╭─ Given data
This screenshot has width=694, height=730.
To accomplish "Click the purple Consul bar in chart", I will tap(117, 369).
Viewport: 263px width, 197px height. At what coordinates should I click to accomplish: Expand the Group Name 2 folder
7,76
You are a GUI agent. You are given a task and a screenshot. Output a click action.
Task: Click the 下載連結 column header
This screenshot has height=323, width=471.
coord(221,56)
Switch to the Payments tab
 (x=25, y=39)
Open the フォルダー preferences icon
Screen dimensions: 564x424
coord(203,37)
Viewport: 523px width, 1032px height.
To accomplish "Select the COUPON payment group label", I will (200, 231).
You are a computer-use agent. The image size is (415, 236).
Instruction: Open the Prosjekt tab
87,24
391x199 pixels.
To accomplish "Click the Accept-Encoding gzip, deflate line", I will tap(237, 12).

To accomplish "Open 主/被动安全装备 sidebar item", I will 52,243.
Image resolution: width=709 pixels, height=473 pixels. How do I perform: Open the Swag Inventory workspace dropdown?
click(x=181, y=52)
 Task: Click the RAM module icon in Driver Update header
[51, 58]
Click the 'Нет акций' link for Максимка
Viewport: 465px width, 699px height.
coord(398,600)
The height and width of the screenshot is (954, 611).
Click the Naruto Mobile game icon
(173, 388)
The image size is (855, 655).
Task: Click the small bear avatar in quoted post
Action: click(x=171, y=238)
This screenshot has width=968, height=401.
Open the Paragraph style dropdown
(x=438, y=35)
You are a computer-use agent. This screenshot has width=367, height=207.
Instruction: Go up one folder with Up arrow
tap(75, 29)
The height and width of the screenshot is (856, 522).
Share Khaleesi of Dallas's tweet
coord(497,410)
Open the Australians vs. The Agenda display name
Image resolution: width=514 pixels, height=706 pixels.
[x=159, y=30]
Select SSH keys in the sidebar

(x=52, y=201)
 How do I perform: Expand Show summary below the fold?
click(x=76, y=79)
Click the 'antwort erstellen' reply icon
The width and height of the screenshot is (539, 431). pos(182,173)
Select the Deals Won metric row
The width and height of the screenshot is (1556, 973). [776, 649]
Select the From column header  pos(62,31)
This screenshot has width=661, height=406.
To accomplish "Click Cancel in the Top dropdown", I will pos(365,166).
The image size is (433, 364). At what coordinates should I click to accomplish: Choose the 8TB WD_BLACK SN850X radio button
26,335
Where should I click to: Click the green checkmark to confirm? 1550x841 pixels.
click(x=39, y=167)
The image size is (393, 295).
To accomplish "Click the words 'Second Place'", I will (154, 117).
╰─
• [What you have to do]:
Copy each line of the records verbatim.

• [Answer box]:
This screenshot has width=694, height=730.
To accomplish "Click the purple Consul bar in chart", I will tap(117, 369).
Viewport: 263px width, 197px height. At what coordinates should I click to accomplish: Expand the Group Name 2 folder
7,76
You are a GUI agent. You are given a task and a screenshot. Output a click action.
Task: Click the 下載連結 column header
This screenshot has height=323, width=471.
coord(221,56)
Switch to the Payments tab
 (x=25, y=39)
Open the フォルダー preferences icon
Screen dimensions: 564x424
coord(203,37)
Viewport: 523px width, 1032px height.
To accomplish "Select the COUPON payment group label", I will (200, 231).
You are a computer-use agent. The image size is (415, 236).
Instruction: Open the Prosjekt tab
87,24
391x199 pixels.
To accomplish "Click the Accept-Encoding gzip, deflate line", I will tap(237, 12).

To accomplish "Open 主/被动安全装备 sidebar item", I will 52,243.
Image resolution: width=709 pixels, height=473 pixels. How do I perform: Open the Swag Inventory workspace dropdown?
click(x=181, y=52)
 Task: Click the RAM module icon in Driver Update header
[51, 58]
Click the 'Нет акций' link for Максимка
Viewport: 465px width, 699px height.
coord(398,600)
The height and width of the screenshot is (954, 611).
Click the Naruto Mobile game icon
(173, 388)
The image size is (855, 655).
Task: Click the small bear avatar in quoted post
Action: click(x=171, y=238)
This screenshot has width=968, height=401.
Open the Paragraph style dropdown
(x=438, y=35)
You are a computer-use agent. This screenshot has width=367, height=207.
Instruction: Go up one folder with Up arrow
tap(75, 29)
The height and width of the screenshot is (856, 522).
Share Khaleesi of Dallas's tweet
coord(497,410)
Open the Australians vs. The Agenda display name
Image resolution: width=514 pixels, height=706 pixels.
[x=159, y=30]
Select SSH keys in the sidebar

(x=52, y=201)
 How do I perform: Expand Show summary below the fold?
click(x=76, y=79)
Click the 'antwort erstellen' reply icon
The width and height of the screenshot is (539, 431). pos(182,173)
Select the Deals Won metric row
The width and height of the screenshot is (1556, 973). [776, 649]
Select the From column header  pos(62,31)
This screenshot has width=661, height=406.
To accomplish "Click Cancel in the Top dropdown", I will pos(365,166).
The image size is (433, 364). At what coordinates should I click to accomplish: Choose the 8TB WD_BLACK SN850X radio button
26,335
Where should I click to: Click the green checkmark to confirm? 1550x841 pixels.
click(x=39, y=167)
The image size is (393, 295).
To accomplish "Click the words 'Second Place'", I will (154, 117).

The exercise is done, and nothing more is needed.